Minimal Workflow orchestrator for AWS Step Functions

Primary LanguageGo

workflow-manager

Orchestrator for AWS Step Functions.

GoDoc

Owned by eng-infra

Motivation

AWS Step Functions (SFN) is a service for running state machines as defined by the States Language Spec.

workflow-manager exposes a data model and API on top of SFN that aims to hide some of the details of SFN and add features on top of what SFN provides.

Data model

The full data model can be viewed in workflow-manager's swagger.yml.

Workflow Definitions

Workflow definitions are state machines: they receive input and process it through a series of states. Workflow definitions additionally support:

  • Versioning
  • Shorthand for defining the Resource for a Task state. SFN requires the Resource field to be a full Amazon ARN. Workflow manager only requires the Activity Name and takes care of expanding it to the full ARN.

The full schema for workflow definitions can be found here.

Workflows

A workflow is created when you run a workflow definition with a particular input. Workflows add to the concept of Executions in SFN by additionally supporting these parameters on submission:

  • namespace: this parameter will be used when expanding Resources in workflow definitions to their full AWS ARN. This allows deployment / targeting of Resources in different namespaces (i.e. environments).
  • queue: workflows can be submitted into different named queues

Workflows store all of the data surrounding the execution of a workflow definition: initial input, the data passed between states, the final output, etc.

For more information, see the full schema definition and the AWS documentation for state machine data.

Development

Overview of packages

  • main: contains the api handler

  • gen-go / gen-js: (Go) server and (Go/JS) client code auto-generated from the swagger.yml specification.

  • docs: auto-generated markdown documentation from the swagger.yml definition.

  • executor: contains the main WorkflowManager interface for creating, stopping and updating Workflows. This is where interactions with the SFN API occur.

  • resources: methods for initializing and working with the auto-generated types.

  • store: Workflow Manager supports persisting its data model DynamoDB or in-memory data stores.

Running a workflow at Clever

  1. Run workflow-manager on your local machine (ark start -l)

  2. Use the existing sfncli-test workflow definition.

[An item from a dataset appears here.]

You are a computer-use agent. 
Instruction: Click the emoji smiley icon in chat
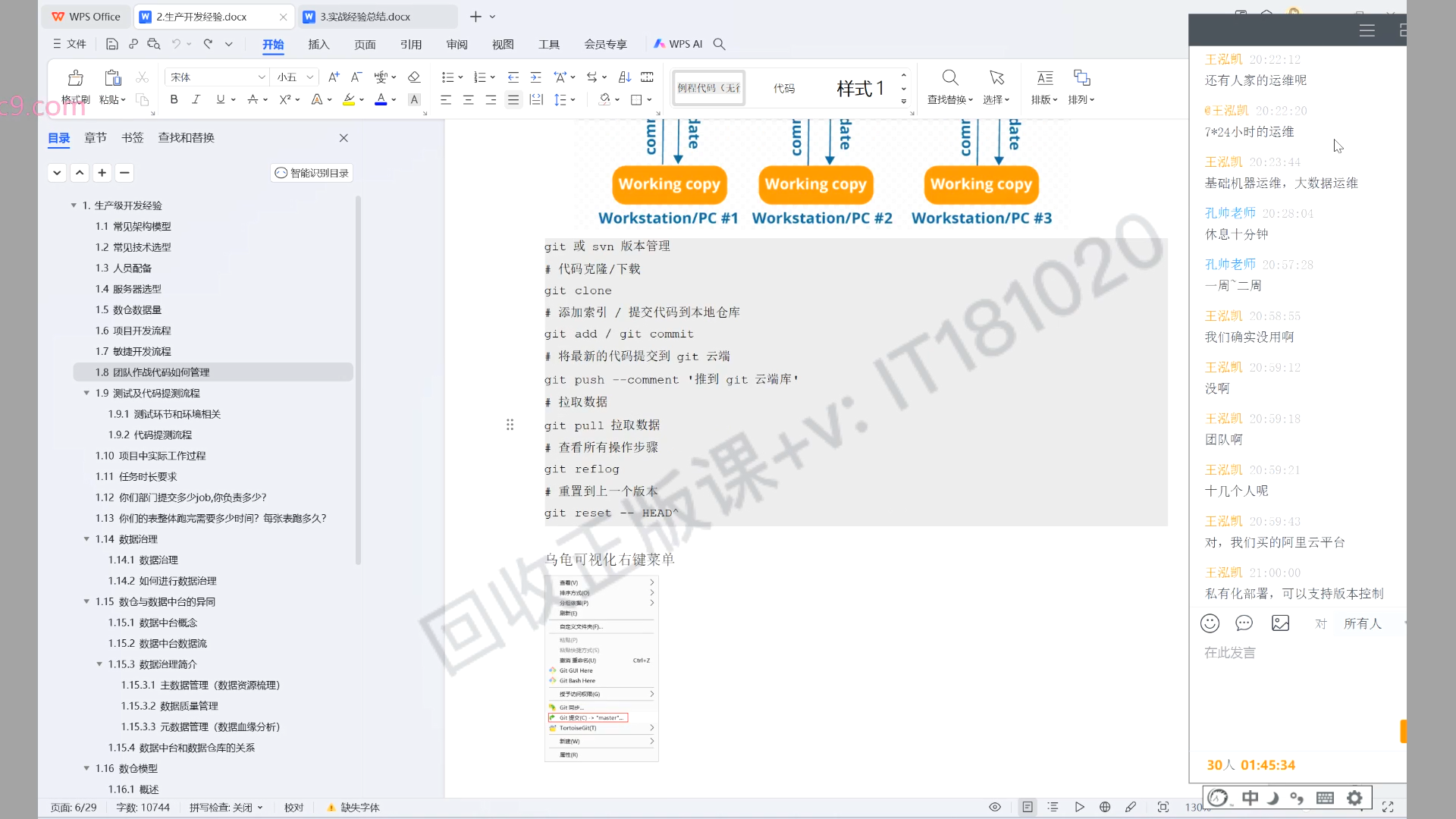click(x=1210, y=623)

curl -XGET http://localhost:8080/workflow-definitions/sfncli-test:master
# sample output:
[
  {
  	"createdAt": "2017-10-25T18:11:03.350Z",
  	"id": "5815bfaa-8f2a-49c6-8d69-3af91c4b960d",
  	"manager": "step-functions",
  	"name": "sfncli-test:master",
  	"stateMachine": {
  		"StartAt": "echo",
  		"States": {
  			"echo": {
  				"End": true,
  				"Resource": "echo",
  				"Type": "Task"
  			}
  		},
  		"TimeoutSeconds": 60,
  		"Version": "1.0"
  	}
  }
]
  1. The sfncli-test workflow definition contains a single state that references an "echo" resource. You can run this resource by going to the sfncli repo and running that locally via ark start -l.

  2. Submit a workflow by making an API call to your locally running workflow-manager. This can be done via ark:

    WORKFLOWMANAGER_URL=http://localhost:8080 ark submit sfncli-test:master '{"foo":true}'
    
  3. Check on the status of the workflow. This can also be done via ark:

    WORKFLOWMANAGER_URL=http://localhost:8080 ark workflows --workflow-id <id> --follow/full
    

Updating the Data Store at Clever

  • If you need to add an index to the DynamoDB store, update the DynamoDB configuration in through the infra repo in addition to making code changes in this repo. The list of indices can be verified in the AWS console.
  • The DynamoDB store ignores Workflow.Jobs in case the size of the Workflow > 400KB due to DynamoDB limits.

Updating the API

  • Update swagger.yml with your endpoints. See the Swagger spec for additional details on defining your swagger file.
  • Run make generate to generate the supporting code.
  • Run make build, make run, or make test - any of these should fail with helpful errors about how to start implementing the business logic.